TEXTE FOURNI:
______________________________

Il faut avoir en tête que, effectivement, la crise a impacté de façon très forte le secteur de la construction. Donc, nous, notre job, c'est évidemment de trouver un certain nombre d'outils pour relancer le secteur. On en a mis en place un certain nombre. Je pense par exemple à ce qu'on appelle le dispositif Scellier, qui a permis aux promoteurs de vendre leurs stocks d'immeubles invendus et donc de remettre en chantier un certain nombre de nouveaux immeubles. Et donc de relancer la construction, et donc de fournir de l'emploi aux entreprises qui construisent. Ça, c'est vraiment typiquement un outil, le Scellier, qui est un dispositif fiscal, qui a plutôt très bien marché et qui a permis de relancer le secteur de la construction dite privée. Les permis de construire, c'est encore autre chose. Il faut avoir en tête qu'un permis de construire, c'est lié à une décision qui a été prise il y a à peu près un an, donc en plein moment de crise. Quand vous avez un permis de construire qui est délivré, il a fallu grosso modo six mois d'instruction, trois mois liés à l'écriture même du permis de construire, ça fait une petite année. Il faut donc se dire que les chiffres de baisse des permis de construire que nous avons aujourd'hui sont liés au début de la crise, qui a grosso modo un an. J'espère que dans les semaines à venir, ou plutôt dans les mois à venir - je le situe d'ici la fin de l'année - on va voir les chiffres s'infléchir et avoir une stabilisation du nombre de permis de construire délivrés en France, ce qui montrera que la construction est repartie ou, en tout cas, que la chute a été enrayée.

Une dernière question. Vous avez 39 ans, parcours sans faute, sauf une ombre sur votre C.V : c'est ce logement social de la Ville de Paris que vous avez occupé alors que vous n'étiez pas vraiment dans le besoin.

______________________________

LIGNES DE DONNÉES:
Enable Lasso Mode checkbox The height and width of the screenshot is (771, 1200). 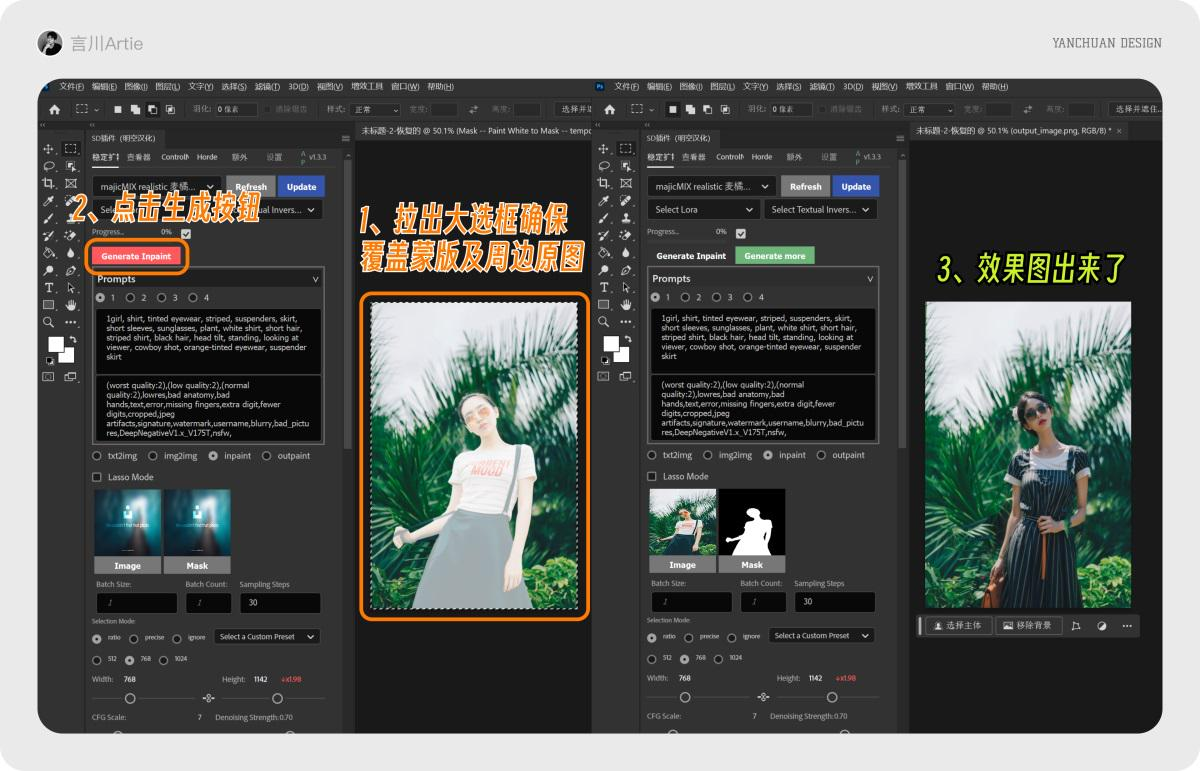point(97,477)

______________________________

CONSIGNE:
Répondez à ces questions sur le texte consacré au secteur de la construction.
1. De quel type de dispositif le Scellier relève-t-il ?
2. Combien de mois d'instruction faut-il à peu près pour un permis de construire ?
3. Quel âge la dernière question attribue-t-elle à la personne interrogée ?
Le matériel ne joue aucun rôle dans cet exercice.

RÉPONSE:
1. D'un dispositif fiscal.
2. Environ six mois.
3. 39 ans.